— begin Excerpt provided —

Officials declined to give details of the three days of closed-door meetings, held at a Geneva hotel and not at the U.N.'s European headquarters, saying they were part of contingency planning for a conflict they hoped could still be avoided.

"We still hope there will be no war in Iraq. It is the responsibility of all responsible organisations to prepare for any eventuality," World Health Organisation spokeswoman Fadela Chaib told journalists.

U.N. sources said Cyprus emerged as the likely coordinating centre for relief operations at the meeting, organised by the U.N. Office for the Coordination of Humanitarian Affairs (OCHA).

It was attended by U.N. relief agencies including the U.N. refugee agency UNHCR and the WHO. The Swiss-run International Committee of the Red Cross (ICRC) sent observers.

The United Nations appealed in December for $37.4 million to set up stocks of food and other supplies in case of war.

U.N. contingency plans circulated at the time said that 4.5 to 9.5 million of Iraq's 22 million people could quickly need food to survive once a military campaign began. Some 900,000 might flee to neighbouring countries, while 500,000 casualties could need treatment, according to the document.

— end Excerpt provided —

- _Given exercise A_
In the entries below, reproduce verbatim every line from the one containing "Where should I click to: Click the International" through the one containing "Action: pyautogui.click(x=722, y=43)", inclusive of both.

— begin Records shown —

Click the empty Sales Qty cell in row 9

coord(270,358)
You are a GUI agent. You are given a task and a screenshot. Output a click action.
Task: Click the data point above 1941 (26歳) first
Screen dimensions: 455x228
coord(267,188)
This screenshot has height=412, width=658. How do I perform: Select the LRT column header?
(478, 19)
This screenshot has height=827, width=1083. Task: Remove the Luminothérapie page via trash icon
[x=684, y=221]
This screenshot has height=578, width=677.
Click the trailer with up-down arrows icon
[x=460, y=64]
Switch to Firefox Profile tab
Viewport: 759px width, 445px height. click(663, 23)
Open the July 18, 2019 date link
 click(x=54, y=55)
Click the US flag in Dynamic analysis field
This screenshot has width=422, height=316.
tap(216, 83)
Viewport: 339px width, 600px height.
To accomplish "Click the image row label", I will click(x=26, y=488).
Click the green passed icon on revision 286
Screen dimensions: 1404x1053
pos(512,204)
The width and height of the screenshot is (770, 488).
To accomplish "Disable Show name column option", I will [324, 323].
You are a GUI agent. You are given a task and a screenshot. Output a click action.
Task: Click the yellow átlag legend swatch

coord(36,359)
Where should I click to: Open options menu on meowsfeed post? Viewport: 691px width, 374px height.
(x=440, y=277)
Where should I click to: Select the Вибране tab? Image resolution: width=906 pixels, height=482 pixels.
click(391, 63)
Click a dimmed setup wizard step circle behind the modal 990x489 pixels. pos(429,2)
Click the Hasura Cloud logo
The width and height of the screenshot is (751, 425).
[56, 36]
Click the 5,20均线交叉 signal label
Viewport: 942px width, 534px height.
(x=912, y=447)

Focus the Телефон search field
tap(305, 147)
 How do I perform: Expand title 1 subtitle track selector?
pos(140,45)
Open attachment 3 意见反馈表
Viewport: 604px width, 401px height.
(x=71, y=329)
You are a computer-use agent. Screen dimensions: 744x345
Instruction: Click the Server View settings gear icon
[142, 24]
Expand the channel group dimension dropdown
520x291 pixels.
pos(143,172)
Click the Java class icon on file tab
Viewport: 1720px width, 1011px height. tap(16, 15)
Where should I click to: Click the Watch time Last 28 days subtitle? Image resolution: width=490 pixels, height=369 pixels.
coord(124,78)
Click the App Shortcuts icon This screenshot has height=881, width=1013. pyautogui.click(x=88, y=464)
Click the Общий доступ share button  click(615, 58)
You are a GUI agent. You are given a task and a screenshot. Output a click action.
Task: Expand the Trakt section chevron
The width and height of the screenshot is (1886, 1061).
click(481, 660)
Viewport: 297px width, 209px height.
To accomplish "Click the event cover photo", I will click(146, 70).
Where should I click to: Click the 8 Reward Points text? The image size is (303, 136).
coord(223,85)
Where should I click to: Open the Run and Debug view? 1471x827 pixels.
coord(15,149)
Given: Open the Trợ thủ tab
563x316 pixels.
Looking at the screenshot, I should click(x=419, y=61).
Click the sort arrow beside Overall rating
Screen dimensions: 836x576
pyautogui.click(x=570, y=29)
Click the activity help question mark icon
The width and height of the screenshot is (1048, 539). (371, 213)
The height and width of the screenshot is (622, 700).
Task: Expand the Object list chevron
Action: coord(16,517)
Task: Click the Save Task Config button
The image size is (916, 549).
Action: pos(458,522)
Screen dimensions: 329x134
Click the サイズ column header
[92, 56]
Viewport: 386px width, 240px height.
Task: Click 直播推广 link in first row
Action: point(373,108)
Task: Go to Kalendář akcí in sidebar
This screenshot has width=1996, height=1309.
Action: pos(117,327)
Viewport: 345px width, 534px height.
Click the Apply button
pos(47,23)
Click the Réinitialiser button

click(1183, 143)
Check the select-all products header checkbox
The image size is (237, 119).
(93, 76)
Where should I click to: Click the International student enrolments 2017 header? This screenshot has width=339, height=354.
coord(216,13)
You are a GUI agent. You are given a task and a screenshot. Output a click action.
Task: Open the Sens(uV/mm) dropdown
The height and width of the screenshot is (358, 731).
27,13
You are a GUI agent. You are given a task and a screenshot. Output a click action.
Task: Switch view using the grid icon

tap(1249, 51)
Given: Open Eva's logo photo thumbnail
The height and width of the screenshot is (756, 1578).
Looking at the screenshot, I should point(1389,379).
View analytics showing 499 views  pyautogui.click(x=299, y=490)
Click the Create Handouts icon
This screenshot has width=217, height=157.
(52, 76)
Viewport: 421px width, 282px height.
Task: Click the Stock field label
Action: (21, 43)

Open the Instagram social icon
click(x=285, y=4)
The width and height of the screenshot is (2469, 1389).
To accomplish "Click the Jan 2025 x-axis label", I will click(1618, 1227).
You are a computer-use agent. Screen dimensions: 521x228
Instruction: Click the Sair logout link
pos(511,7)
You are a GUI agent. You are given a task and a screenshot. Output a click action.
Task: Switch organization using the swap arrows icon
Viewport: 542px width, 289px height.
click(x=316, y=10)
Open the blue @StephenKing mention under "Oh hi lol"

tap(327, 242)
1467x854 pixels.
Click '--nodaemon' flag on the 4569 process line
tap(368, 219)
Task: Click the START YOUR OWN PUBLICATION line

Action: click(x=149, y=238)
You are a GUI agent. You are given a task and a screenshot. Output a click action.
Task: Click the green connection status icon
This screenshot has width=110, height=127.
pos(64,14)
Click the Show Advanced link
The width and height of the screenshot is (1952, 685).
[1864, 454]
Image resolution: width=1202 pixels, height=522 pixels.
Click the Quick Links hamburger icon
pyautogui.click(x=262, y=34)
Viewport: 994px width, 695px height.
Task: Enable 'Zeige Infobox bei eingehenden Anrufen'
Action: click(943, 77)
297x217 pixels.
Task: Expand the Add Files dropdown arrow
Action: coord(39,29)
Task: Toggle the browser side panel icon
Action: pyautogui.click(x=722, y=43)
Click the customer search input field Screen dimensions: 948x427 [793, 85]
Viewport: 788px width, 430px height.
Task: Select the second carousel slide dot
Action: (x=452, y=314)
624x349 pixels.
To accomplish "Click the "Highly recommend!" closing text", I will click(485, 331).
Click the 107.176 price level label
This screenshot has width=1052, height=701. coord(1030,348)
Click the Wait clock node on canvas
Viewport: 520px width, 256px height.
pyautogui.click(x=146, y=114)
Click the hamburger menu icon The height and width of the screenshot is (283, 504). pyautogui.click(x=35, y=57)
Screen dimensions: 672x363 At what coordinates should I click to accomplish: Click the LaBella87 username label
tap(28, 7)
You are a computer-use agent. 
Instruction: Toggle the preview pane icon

— end Records shown —

- _Given exercise B_
According to the excerpt on U.N. contingency planning for Iraq, how much did the United Nations appeal for in December?

- _Response A_
Where should I click to: Click the International student enrolments 2017 header? This screenshot has width=339, height=354.
coord(216,13)
You are a GUI agent. You are given a task and a screenshot. Output a click action.
Task: Open the Sens(uV/mm) dropdown
The height and width of the screenshot is (358, 731).
27,13
You are a GUI agent. You are given a task and a screenshot. Output a click action.
Task: Switch view using the grid icon

tap(1249, 51)
Given: Open Eva's logo photo thumbnail
The height and width of the screenshot is (756, 1578).
Looking at the screenshot, I should point(1389,379).
View analytics showing 499 views  pyautogui.click(x=299, y=490)
Click the Create Handouts icon
This screenshot has width=217, height=157.
(52, 76)
Viewport: 421px width, 282px height.
Task: Click the Stock field label
Action: (21, 43)

Open the Instagram social icon
click(x=285, y=4)
The width and height of the screenshot is (2469, 1389).
To accomplish "Click the Jan 2025 x-axis label", I will click(1618, 1227).
You are a computer-use agent. Screen dimensions: 521x228
Instruction: Click the Sair logout link
pos(511,7)
You are a GUI agent. You are given a task and a screenshot. Output a click action.
Task: Switch organization using the swap arrows icon
Viewport: 542px width, 289px height.
click(x=316, y=10)
Open the blue @StephenKing mention under "Oh hi lol"

tap(327, 242)
1467x854 pixels.
Click '--nodaemon' flag on the 4569 process line
tap(368, 219)
Task: Click the START YOUR OWN PUBLICATION line

Action: click(x=149, y=238)
You are a GUI agent. You are given a task and a screenshot. Output a click action.
Task: Click the green connection status icon
This screenshot has width=110, height=127.
pos(64,14)
Click the Show Advanced link
The width and height of the screenshot is (1952, 685).
[1864, 454]
Image resolution: width=1202 pixels, height=522 pixels.
Click the Quick Links hamburger icon
pyautogui.click(x=262, y=34)
Viewport: 994px width, 695px height.
Task: Enable 'Zeige Infobox bei eingehenden Anrufen'
Action: click(943, 77)
297x217 pixels.
Task: Expand the Add Files dropdown arrow
Action: coord(39,29)
Task: Toggle the browser side panel icon
Action: pyautogui.click(x=722, y=43)

- _Response B_
$37.4 million, to set up stocks of food and other supplies in case of war.